Would you please write out each entry precisely as given?

_LISTED ENTRIES:_
········
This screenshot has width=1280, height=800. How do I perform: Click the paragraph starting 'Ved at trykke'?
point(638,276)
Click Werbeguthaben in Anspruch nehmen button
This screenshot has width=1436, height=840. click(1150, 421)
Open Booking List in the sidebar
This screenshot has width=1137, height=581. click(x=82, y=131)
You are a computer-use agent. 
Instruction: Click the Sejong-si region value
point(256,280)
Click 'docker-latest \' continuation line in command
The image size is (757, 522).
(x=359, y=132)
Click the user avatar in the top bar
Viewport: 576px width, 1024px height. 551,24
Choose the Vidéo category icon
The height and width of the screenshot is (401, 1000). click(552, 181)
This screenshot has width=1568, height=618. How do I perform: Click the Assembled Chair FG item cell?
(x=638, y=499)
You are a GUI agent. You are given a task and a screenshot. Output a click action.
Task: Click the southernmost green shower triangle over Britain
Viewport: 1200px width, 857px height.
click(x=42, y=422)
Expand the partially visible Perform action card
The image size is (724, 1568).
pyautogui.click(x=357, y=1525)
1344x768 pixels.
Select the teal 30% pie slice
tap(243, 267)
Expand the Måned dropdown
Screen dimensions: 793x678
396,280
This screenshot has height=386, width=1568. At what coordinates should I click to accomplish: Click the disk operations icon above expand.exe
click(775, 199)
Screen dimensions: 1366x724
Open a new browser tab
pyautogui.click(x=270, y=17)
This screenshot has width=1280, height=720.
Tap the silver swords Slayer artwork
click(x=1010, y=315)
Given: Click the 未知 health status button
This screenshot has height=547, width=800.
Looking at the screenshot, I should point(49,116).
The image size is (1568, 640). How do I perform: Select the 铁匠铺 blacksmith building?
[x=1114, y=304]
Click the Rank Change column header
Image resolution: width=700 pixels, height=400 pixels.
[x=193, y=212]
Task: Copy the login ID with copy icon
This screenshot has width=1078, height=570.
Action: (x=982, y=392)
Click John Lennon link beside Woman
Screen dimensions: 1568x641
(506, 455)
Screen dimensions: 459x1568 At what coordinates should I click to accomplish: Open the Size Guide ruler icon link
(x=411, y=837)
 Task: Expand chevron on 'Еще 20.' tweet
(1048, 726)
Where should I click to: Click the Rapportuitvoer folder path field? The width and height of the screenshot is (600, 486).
········
_ANSWER FOR THE TASK:_
This screenshot has width=1280, height=800. How do I perform: Click the paragraph starting 'Ved at trykke'?
point(638,276)
Click Werbeguthaben in Anspruch nehmen button
This screenshot has width=1436, height=840. click(1150, 421)
Open Booking List in the sidebar
This screenshot has width=1137, height=581. click(x=82, y=131)
You are a computer-use agent. 
Instruction: Click the Sejong-si region value
point(256,280)
Click 'docker-latest \' continuation line in command
The image size is (757, 522).
(x=359, y=132)
Click the user avatar in the top bar
Viewport: 576px width, 1024px height. 551,24
Choose the Vidéo category icon
The height and width of the screenshot is (401, 1000). click(552, 181)
This screenshot has width=1568, height=618. How do I perform: Click the Assembled Chair FG item cell?
(x=638, y=499)
You are a GUI agent. You are given a task and a screenshot. Output a click action.
Task: Click the southernmost green shower triangle over Britain
Viewport: 1200px width, 857px height.
click(x=42, y=422)
Expand the partially visible Perform action card
The image size is (724, 1568).
pyautogui.click(x=357, y=1525)
1344x768 pixels.
Select the teal 30% pie slice
tap(243, 267)
Expand the Måned dropdown
Screen dimensions: 793x678
396,280
This screenshot has height=386, width=1568. At what coordinates should I click to accomplish: Click the disk operations icon above expand.exe
click(775, 199)
Screen dimensions: 1366x724
Open a new browser tab
pyautogui.click(x=270, y=17)
This screenshot has width=1280, height=720.
Tap the silver swords Slayer artwork
click(x=1010, y=315)
Given: Click the 未知 health status button
This screenshot has height=547, width=800.
Looking at the screenshot, I should point(49,116).
The image size is (1568, 640). How do I perform: Select the 铁匠铺 blacksmith building?
[x=1114, y=304]
Click the Rank Change column header
Image resolution: width=700 pixels, height=400 pixels.
[x=193, y=212]
Task: Copy the login ID with copy icon
This screenshot has width=1078, height=570.
Action: (x=982, y=392)
Click John Lennon link beside Woman
Screen dimensions: 1568x641
(506, 455)
Screen dimensions: 459x1568 At what coordinates should I click to accomplish: Open the Size Guide ruler icon link
(x=411, y=837)
 Task: Expand chevron on 'Еще 20.' tweet
(1048, 726)
Where should I click to: Click the Rapportuitvoer folder path field? The width and height of the screenshot is (600, 486).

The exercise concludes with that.